TEXTE ÉTUDIÉ:
◆ ◆ ◆ ◆
Durant le Festival de Cannes, la sélection parallèle de la Quinzaine des Cinéastes met en lumière des œuvres cinématographiques alternatives et poétiques. BLACKBIRD BLACKBIRD BLACKBERRY en est un exemple marquant. Ce joli film se passe dans un village géorgien, où Ethéro tient une épicerie. La vie de cette quinquagénaire qui aime son indépendance par-dessus tout est alors bouleversée lorsqu’elle s’entiche d’un livreur. Nous avons demandé à Elene Naveriani quelles étaient ses inspirations.
Interview Elene Naveriani | BLACKBIRD BLACKBIRD BLACKBERRY
Son film BLACKBIRD BLACKBIRD BLACKBERRY a été sélectionné à la Quinzaine des cinéastes au Festival de Cannes cette année.
◆ ◆ ◆ ◆
TRAVAIL DEMANDÉ:
(a) Les affirmations suivantes concordent-elles avec le texte étudié ? Pour chacune, répondez par oui ou par non et citez les mots du texte qui tranchent : (i) Ethéro tient une épicerie dans un village géorgien ; (ii) Ethéro est une femme d’une trentaine d’années ; (iii) Ethéro s’entiche d’un livreur.
(b) Recopiez le passage du texte étudié qui va de « Durant le Festival » jusqu’à « étaient ses inspirations. » inclus.

DONNÉES PRÉSENTÉES:
◆ ◆ ◆ ◆
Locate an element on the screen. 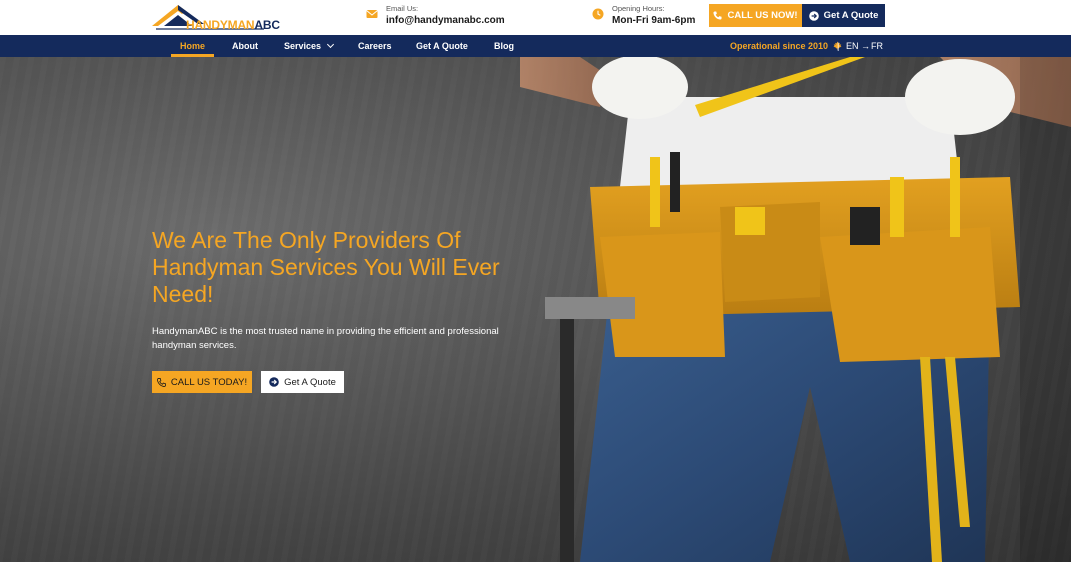 This screenshot has height=562, width=1071. operational-since-label: Operational since 2010 is located at coordinates (780, 46).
◆ ◆ ◆ ◆
RÉPONSES PAR CONSIGNE:
(a)
(i) Oui : « Ce joli film se passe dans un village géorgien, où Ethéro tient une épicerie. »
(ii) Non : « cette quinquagénaire qui aime son indépendance par-dessus tout »
(iii) Oui : « lorsqu’elle s’entiche d’un livreur »

(b)
Durant le Festival de Cannes, la sélection parallèle de la Quinzaine des Cinéastes met en lumière des œuvres cinématographiques alternatives et poétiques. BLACKBIRD BLACKBIRD BLACKBERRY en est un exemple marquant. Ce joli film se passe dans un village géorgien, où Ethéro tient une épicerie. La vie de cette quinquagénaire qui aime son indépendance par-dessus tout est alors bouleversée lorsqu’elle s’entiche d’un livreur. Nous avons demandé à Elene Naveriani quelles étaient ses inspirations.